RSFP Showcases “Root-to-Leaf” Philosophy in Menu for CLIMAVORE Reception

Collage of five photographs depicting cooked vegetable meals on white plates

As a pioneer in Rome’s slow food scene, the Academy’s Rome Sustainable Food Project has become a required stopping ground for chefs and food-sustainability advocates. This was in full evidence in the last weekend of October, when the RSFP hosted the opening reception for the CLIMAVORE Assembly, a conference held in Rome that explores new cultural and artistic tactics for ecologically driven action and policymaking.

For the reception, Head Chef Fausto Ferraresi, RSFP Chef and Supervisor of Interns Sara Levi, and Sous Chef Giorgia Lauri envisioned a creative, delicious, and mostly plant-based meal to the AAR community and 120 conference participants.

Everything about the menu for the evening’s festivities was deliberate and carefully considered based on the RSFP’s philosophy of ecological sourcing, regenerative agriculture, minimal waste, and root-to-leaf use. The RSFP prepared a risotto made with organic Carnaroli rice from Tenuta San Carlo, a regenerative rice and grain farm in southern Tuscany where AAR Fellows visited recently on their Fall Trip. Accompanied by a bright green pesto of cauliflower and broccoli leaves, the risotto featured parts of the plants are usually thrown out or composted, but which RSFP utilizes frequently for their nutritional value, flavor, and to actively reduce food waste in every way possible.
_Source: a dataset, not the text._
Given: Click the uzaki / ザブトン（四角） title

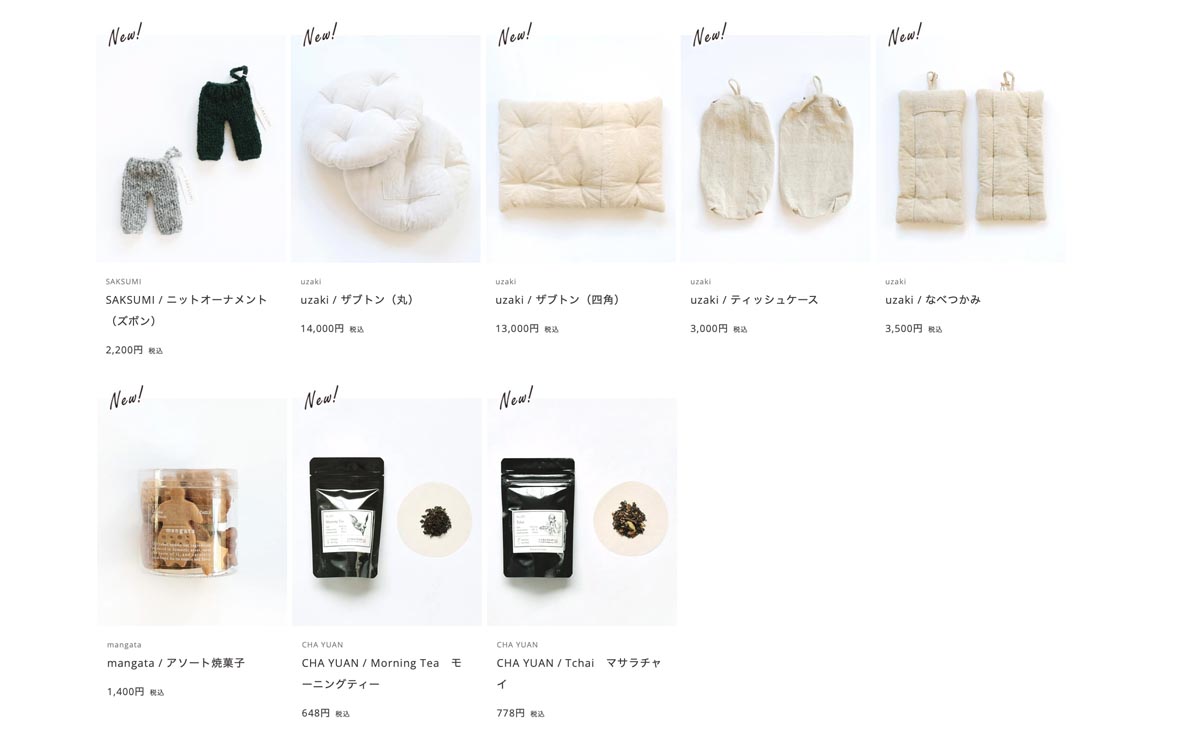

The kitchen also showcased a number of preservation techniques they use daily, particularly with excess produce from the RSFP Orto (vegetable garden). The age-old techniques of pickling, salting, and aging offer solutions to food waste by allowing excess produce from the garden to be used for months after being harvested. In recent weeks, Andrea Francini, groundskeeper and head of the RSFP Orto, has been dismantling the tomato plants as they reach the end of their life cycle. But what to do with the green tomatoes? Some of them were pickled (using a recipe from our Carne cookbook), others were made into a green tomato kimchi, and the rest were cooked into a sweet green tomato jam. Each of the three preparations was featured on the menu: homemade sourdough bread crostini spread with a soft, locally produced goat cheese and pickled green tomatoes; crispy smashed potatoes from the beloved Azienda Bernabei farm (Barnabei’s portrait hangs the kitchen) topped with the tomato kimchi; and for dessert, small thumbprint cookies filled with bright green tomato jam.

Other delicious bites on the menu included a Borlotti bean hummus with roasted cauliflower (the same cauliflower whose leaves were incorporated in the risotto) from Azienda Agricola La Piana di Alsium, who deliver their gorgeous produce to our kitchen every Tuesday morning; fried panelle (chickpea flour fritters) with rosemary and sage from the RSFP garden; slow-roasted San Marzano tomatoes from Azienda Bernabei; and a three-day sourdough crispy pizza rossa using the RSFP sourdough starter (that is many years old and which the RSFP chefs have fondly named Kiki).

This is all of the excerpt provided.